◆ TEXT EXCERPT ◆
Asia Literary Review 14 and 15

Chris Wood (ed), Asia Literary Review, Nº 14 and Nº 15

I subscribed to the Asia Literary Review as an act of avuncular solidarity – I wanted a hard copy of issue 14, (northern) Winter 2009, which features ‘Broken’, a story by my niece Edwina Shaw. Having now read two issues, I’m a fan.

Asia, of course, covers a vast proportion of the Earth, from the Philippines in the east to the Arabian Peninsula in the west. The Asia (not ‘Asian’) Literary Review is a vast tent open to contributions from all of it and beyond. It’s an English-language journal, founded by Nury Vittachi in 1999, and currently edited by Chris Wood. It publishes work by writers and visual artists from Asian cultures in translation and originally in English, work by expat and former expat Westerners (like my niece), not all from English-speaking countries, work by Westerners who have engaged with Asia in other ways (there’s an extract from Henning Mankell’s The Man from Beijing in Nº 14), contributions from various Asian diasporas. There are interviews, both original and transcribed from The Book Show, and a wealth of illustration.

In Issue 15, just arrived in my letterbox this week, Hanif Kureishi (one of the interviewees) is quoted on racism:

It really is about language. It’s very traumatic to exist in a world of other people’s descriptions. Your own words have no force.

◆ WHAT TO WORK ON ◆
1. Answer these questions using the review of the Asia Literary Review:
(a) What is the title of the story by Edwina Shaw in issue 14?
(b) Who founded the journal, and in what year?
(c) Whose work is excerpted in Nº 14, and from which book?
2. Pick up the review of the Asia Literary Review after its final line and write the next part.

◆ AVAILABLE DATA ◆
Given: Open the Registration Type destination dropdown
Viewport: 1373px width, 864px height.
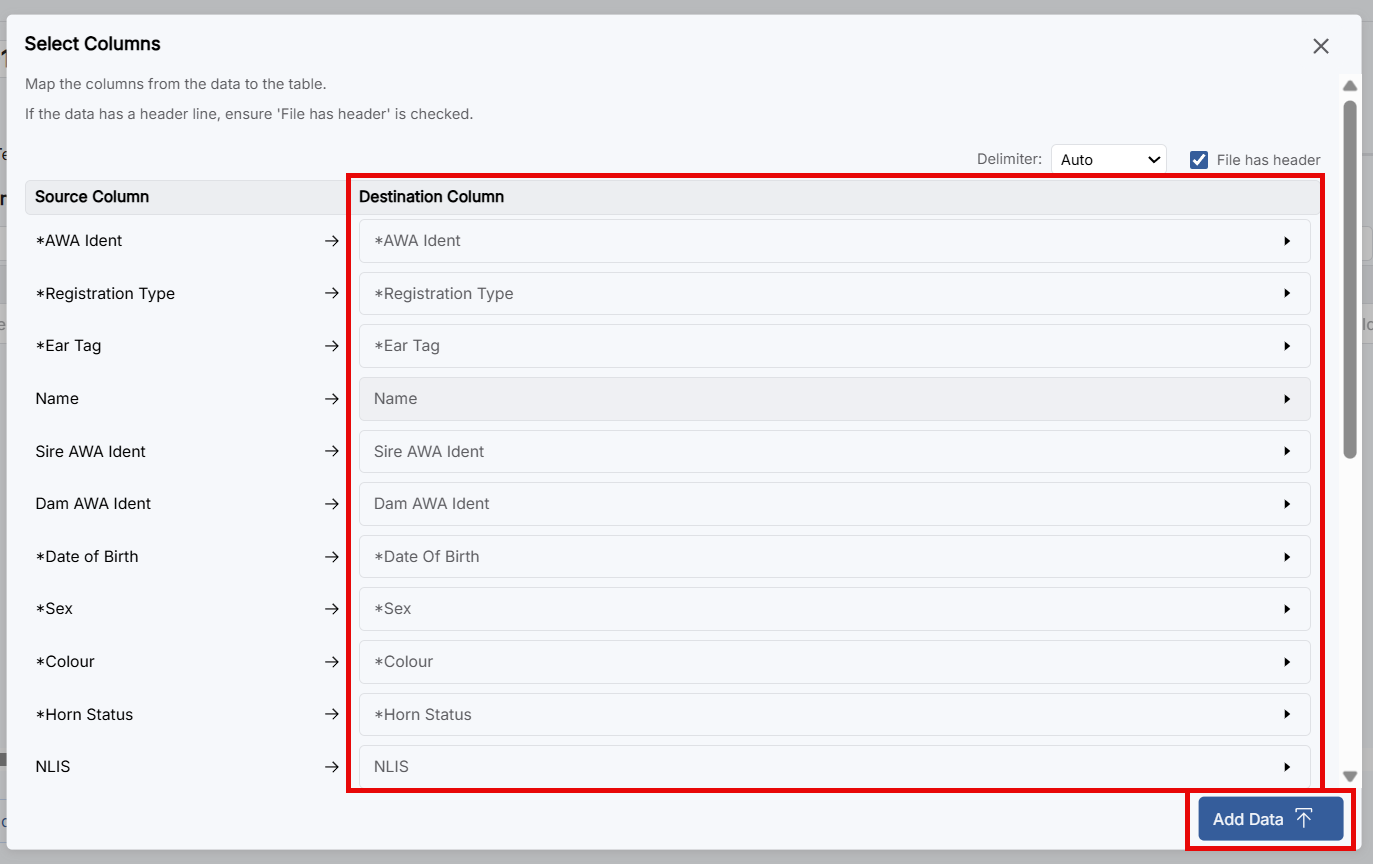Looking at the screenshot, I should click(x=834, y=294).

◆ ANSWERS FOR THE EXERCISE ◆
1.
(a) 'Broken'
(b) Nury Vittachi, in 1999
(c) Henning Mankell, from The Man from Beijing

2.
If he’s right, then the sheer multiplicity of voices here must be profoundly anti-racist. In Issue 14, ‘Noe’s Jiuta-mai’, a photo-essay by Bangkok based Xavier Comas on a traditional Japanese dance form, is followed by  ‘Nova Initia’, Thomas Lee’s first person narrative about a Korean man in the US learning about his father’s past, which in turn is followed by ‘Phallacy’, a laddish sonnet by England born Daljit Nagra (How oft do mates bang on at length about / how well they’re hung …). Issue 14 interviews Gao Xingjian, three times exiled from China for his writing and now living in France:

The writer is a weak individual and cannot overcome political oppression; he can only flee, or he has to write for the government. […] Dante fled Florence because he couldn’t write. Ibsen fled Norway; it wasn’t until Norway began to recognise him that he went back.

In Issue 15, dissident writer Liao Yiwu’s memoir ‘Go South, Go Further South’ concludes:

I had survived prison, while others had died within its walls. And I had survived a devastating earthquake while so many others perished. And hundreds of people are arrested or shot crossing the border. I don’t have a single reason to complain.
I accept my fate, which is to stay, and write.

Heroism has many faces. So does Asia. You get to meet a lot of them in this journal.

And in case I haven’t said it before, Edwina’s story can hold its head up in that multifaceted and exalted company.